Вокзал Виктория - Анна Берсенева
Шрифт:
Интервал:
Закладка:
– Чем же они лучше? – невесело усмехнулась Полина.
– Мальчики к войне рождаются, а девочки к миру. Как назовете?
– Не знаю.
– Ну, ложитесь на каталку. В палату поедете. А завтра утром и прокесарим.
Больничный коридор был похож на вокзал, выглядел таким же чужим и унылым. Ощущение вокзальной неприкаянности не оставляло Полину все время, пока санитар вез ее на каталке. И в палате оно не прошло, и ночью, когда она с трудом поднялась, чтобы сходить в туалет… Вся ее жизнь сделалась такой бесприютной, вот именно вокзальной, что никаких других аналогий ей в голову не приходило.
«Вокзал Виктория, – вдруг вспомнила она. – Если откуда-нибудь возвращаешься, то выходишь из поезда и идешь пешком, и через пятнадцать минут ты дома».
Это воспоминание пришло так некстати, что, стоя в туалете возле тусклого окна, Полина чуть не завыла, как бездомная собака.
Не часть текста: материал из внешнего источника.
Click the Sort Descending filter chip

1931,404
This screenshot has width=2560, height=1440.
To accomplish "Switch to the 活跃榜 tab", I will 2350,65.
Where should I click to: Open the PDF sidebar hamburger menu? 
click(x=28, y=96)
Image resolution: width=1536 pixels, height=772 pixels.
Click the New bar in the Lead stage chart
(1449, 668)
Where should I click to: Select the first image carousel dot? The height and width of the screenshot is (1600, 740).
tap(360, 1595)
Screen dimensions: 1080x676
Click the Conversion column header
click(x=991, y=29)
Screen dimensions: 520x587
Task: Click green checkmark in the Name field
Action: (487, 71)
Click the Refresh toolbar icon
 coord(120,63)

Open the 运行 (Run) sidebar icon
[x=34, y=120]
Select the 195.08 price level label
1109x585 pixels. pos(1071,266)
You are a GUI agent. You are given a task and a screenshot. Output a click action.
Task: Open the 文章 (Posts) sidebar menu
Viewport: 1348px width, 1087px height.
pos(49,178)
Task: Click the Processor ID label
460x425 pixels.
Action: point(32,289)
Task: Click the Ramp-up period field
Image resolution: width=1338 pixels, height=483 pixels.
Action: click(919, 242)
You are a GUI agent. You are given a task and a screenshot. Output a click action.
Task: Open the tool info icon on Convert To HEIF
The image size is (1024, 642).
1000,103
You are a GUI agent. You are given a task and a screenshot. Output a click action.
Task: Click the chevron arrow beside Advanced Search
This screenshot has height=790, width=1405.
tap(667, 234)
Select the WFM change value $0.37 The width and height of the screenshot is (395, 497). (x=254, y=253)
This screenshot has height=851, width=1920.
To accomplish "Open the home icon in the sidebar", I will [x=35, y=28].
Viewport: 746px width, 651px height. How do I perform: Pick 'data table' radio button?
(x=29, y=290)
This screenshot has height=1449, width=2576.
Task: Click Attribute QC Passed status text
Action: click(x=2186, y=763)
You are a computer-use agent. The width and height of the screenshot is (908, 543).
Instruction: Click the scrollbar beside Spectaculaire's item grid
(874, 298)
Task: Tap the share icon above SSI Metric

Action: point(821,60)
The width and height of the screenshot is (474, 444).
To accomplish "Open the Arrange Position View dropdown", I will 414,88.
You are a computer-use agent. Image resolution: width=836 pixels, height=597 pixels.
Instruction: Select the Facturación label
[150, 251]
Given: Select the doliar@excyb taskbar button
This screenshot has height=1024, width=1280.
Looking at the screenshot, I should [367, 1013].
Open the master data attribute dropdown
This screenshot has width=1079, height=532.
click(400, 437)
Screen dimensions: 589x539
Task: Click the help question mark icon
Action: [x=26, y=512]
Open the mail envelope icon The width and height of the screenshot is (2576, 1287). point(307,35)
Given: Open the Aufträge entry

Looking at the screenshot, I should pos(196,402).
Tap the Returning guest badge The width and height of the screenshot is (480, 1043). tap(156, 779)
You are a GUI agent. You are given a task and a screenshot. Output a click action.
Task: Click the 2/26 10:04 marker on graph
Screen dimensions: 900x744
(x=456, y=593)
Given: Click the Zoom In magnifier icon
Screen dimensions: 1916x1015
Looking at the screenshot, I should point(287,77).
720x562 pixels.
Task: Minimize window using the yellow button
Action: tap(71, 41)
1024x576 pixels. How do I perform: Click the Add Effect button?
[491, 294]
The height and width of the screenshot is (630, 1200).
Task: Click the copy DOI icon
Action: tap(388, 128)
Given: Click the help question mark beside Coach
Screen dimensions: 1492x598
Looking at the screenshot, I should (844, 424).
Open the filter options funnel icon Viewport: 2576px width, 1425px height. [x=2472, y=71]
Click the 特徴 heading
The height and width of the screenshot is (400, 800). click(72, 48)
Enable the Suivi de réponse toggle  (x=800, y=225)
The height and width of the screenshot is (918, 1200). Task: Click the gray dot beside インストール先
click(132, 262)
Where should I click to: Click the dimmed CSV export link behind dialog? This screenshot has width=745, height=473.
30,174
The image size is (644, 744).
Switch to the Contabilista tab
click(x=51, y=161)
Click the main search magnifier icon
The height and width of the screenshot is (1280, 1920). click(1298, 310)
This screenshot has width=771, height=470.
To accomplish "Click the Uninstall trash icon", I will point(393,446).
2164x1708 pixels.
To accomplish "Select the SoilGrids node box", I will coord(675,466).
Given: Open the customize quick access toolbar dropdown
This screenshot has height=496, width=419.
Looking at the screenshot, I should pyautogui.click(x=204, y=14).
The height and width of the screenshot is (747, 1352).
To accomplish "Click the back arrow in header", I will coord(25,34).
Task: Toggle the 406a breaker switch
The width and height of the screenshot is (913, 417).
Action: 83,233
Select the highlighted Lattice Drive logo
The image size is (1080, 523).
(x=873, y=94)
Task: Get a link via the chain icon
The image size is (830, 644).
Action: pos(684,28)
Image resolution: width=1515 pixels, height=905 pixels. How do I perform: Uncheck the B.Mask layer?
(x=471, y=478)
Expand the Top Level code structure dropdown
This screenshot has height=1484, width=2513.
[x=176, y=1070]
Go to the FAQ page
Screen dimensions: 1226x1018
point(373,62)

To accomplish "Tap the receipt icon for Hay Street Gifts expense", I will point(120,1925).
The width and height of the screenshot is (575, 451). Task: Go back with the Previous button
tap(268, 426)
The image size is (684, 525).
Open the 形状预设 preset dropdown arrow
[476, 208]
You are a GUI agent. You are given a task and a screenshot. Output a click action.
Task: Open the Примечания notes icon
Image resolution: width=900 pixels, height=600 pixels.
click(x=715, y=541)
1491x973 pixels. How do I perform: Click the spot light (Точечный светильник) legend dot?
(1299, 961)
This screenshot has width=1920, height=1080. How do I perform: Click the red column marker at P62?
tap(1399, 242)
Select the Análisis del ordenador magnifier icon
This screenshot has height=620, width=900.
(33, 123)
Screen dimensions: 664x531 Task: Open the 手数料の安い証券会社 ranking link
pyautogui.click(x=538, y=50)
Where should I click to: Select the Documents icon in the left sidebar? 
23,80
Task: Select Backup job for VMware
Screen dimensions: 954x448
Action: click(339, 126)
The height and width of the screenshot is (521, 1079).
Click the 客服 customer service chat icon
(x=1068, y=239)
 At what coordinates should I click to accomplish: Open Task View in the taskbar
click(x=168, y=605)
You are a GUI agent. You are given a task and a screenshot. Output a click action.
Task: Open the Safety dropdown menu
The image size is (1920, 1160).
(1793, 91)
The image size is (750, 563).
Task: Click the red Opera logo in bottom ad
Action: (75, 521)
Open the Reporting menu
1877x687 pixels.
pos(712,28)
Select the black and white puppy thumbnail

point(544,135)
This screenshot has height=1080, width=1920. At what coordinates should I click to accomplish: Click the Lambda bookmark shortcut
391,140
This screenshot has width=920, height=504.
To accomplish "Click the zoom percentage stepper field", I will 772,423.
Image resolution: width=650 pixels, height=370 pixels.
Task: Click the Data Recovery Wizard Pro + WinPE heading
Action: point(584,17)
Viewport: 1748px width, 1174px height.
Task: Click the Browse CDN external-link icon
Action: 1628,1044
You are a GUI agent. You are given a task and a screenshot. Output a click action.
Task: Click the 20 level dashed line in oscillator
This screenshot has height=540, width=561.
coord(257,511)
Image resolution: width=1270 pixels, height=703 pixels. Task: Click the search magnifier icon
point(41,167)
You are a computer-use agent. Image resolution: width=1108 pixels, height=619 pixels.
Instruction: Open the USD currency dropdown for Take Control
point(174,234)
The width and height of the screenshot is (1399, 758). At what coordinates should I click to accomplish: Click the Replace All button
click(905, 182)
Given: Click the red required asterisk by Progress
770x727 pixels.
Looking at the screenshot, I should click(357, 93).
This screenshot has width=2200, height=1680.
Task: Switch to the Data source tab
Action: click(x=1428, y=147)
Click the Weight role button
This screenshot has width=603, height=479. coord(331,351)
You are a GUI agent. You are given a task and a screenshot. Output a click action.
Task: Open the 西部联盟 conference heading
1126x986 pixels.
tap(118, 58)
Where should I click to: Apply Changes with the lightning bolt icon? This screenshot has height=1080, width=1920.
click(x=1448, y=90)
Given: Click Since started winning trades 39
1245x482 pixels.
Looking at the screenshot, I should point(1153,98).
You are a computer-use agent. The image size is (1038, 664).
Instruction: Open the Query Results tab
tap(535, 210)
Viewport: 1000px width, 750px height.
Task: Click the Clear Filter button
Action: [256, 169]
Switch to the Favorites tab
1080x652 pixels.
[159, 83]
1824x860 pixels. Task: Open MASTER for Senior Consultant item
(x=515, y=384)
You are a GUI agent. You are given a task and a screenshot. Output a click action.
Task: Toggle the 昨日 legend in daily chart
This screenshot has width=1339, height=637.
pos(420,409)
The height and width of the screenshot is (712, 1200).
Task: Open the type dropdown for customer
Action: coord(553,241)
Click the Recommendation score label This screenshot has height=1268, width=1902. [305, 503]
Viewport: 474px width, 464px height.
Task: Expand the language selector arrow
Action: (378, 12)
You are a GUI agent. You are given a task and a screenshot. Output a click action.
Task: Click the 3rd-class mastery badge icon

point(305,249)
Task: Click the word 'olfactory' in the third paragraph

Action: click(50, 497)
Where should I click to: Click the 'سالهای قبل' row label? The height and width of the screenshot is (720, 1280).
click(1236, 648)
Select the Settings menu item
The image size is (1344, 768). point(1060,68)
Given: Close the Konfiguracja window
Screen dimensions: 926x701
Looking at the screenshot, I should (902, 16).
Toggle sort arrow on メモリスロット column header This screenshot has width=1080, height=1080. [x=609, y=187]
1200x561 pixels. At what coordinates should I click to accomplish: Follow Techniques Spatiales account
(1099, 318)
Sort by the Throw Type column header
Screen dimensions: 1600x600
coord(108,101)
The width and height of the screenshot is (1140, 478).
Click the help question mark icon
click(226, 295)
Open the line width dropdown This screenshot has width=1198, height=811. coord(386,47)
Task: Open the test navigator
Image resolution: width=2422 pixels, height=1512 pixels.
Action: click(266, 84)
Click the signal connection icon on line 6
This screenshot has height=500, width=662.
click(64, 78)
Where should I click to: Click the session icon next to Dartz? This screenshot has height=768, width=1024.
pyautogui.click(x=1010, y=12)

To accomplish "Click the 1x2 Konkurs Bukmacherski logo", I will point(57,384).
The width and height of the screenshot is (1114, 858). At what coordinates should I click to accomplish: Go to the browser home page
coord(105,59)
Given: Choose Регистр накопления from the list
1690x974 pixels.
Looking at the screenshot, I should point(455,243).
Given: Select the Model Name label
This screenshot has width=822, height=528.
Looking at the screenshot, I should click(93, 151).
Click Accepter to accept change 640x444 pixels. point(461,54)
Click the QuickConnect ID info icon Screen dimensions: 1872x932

Но сразу вслед за этим воспоминанием пришло другое – взлетающая бровь, небесная ласточка…
«Викторией назову, – подумала она. – Решительное имя. Победное. Ему понравилось бы».
От этой мысли ей стало как-то спокойнее. Ощущение было непонятное – имя Виктория никакого спокойствия в себе не содержало. Но Полине показалось, что это неожиданно и беспричинно пришедшее ей в голову имя связывает ее с Робертом. Пусть призрачно связывает, но что теперь не призрачно в ее жизни? Только брови-ласточки в воспоминаниях.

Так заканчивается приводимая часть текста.